Extracted data:
* * * * * * *

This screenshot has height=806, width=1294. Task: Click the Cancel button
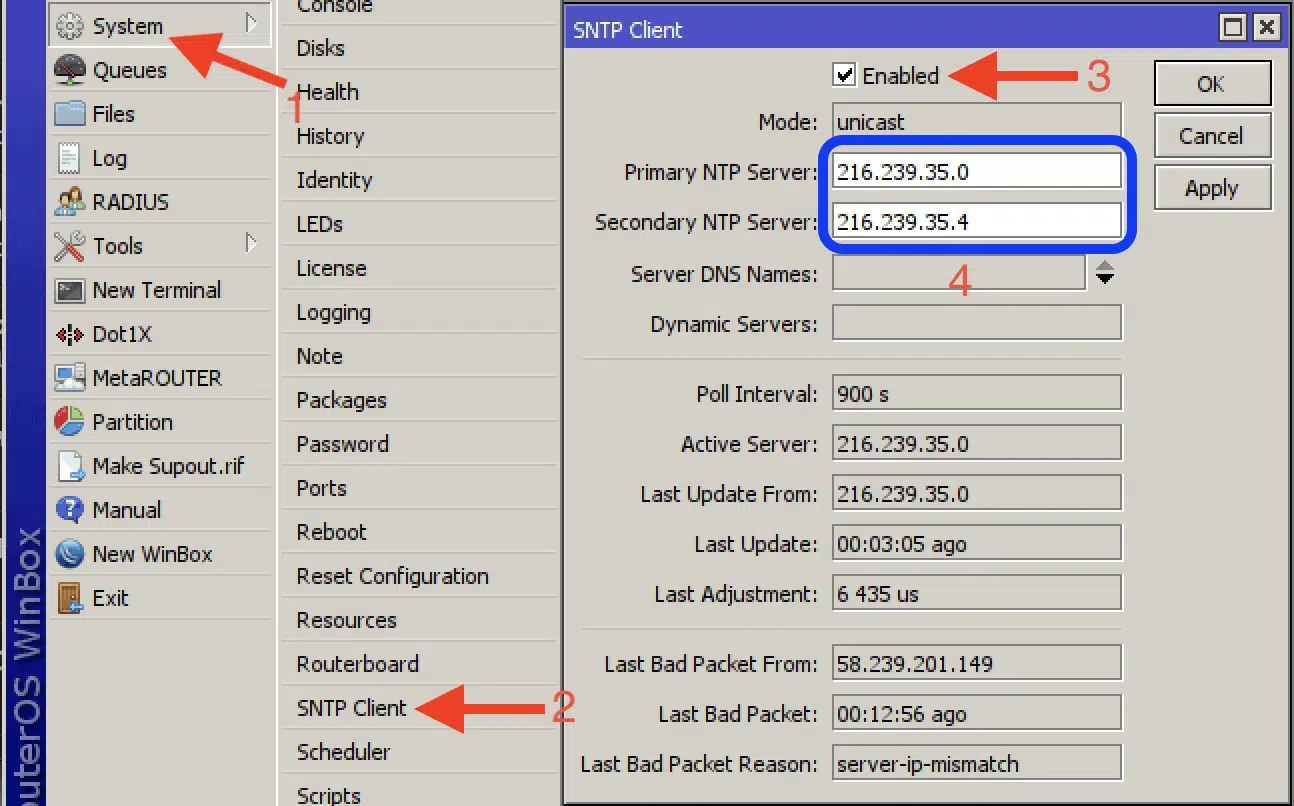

* * * * * * *

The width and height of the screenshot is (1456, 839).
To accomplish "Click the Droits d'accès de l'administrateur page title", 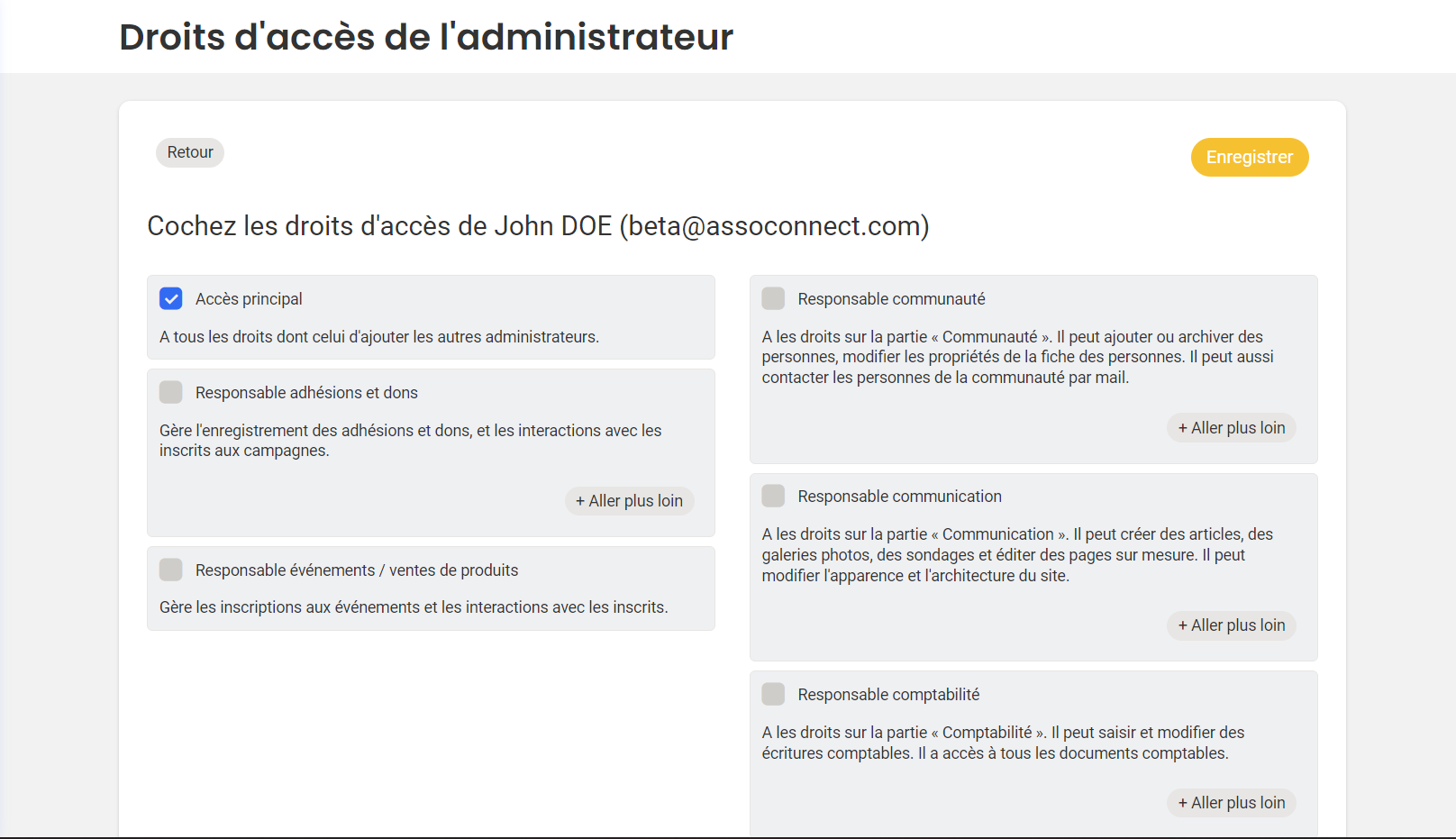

* * * * * * *

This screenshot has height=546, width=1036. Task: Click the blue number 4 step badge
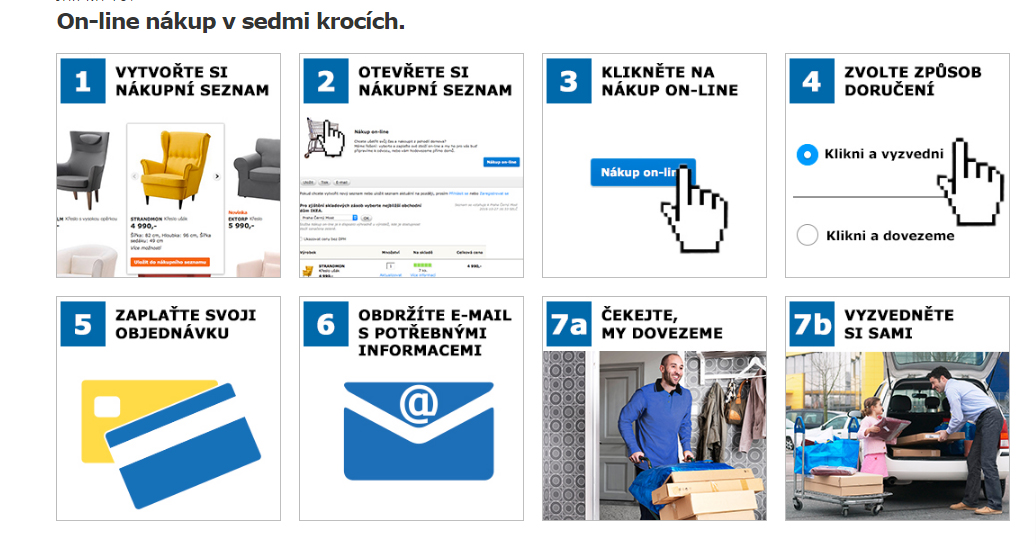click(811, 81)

* * * * * * *

Work required: Output as a JSON array of strings, one per line, everything in the records from the line containing "The width and" down to the line containing "the Droits d'accès", both included. Exclude the pictures.

Complete response:
[
  "The width and height of the screenshot is (1456, 839).",
  "To accomplish \"Click the Droits d'accès de l'administrateur page title\", "
]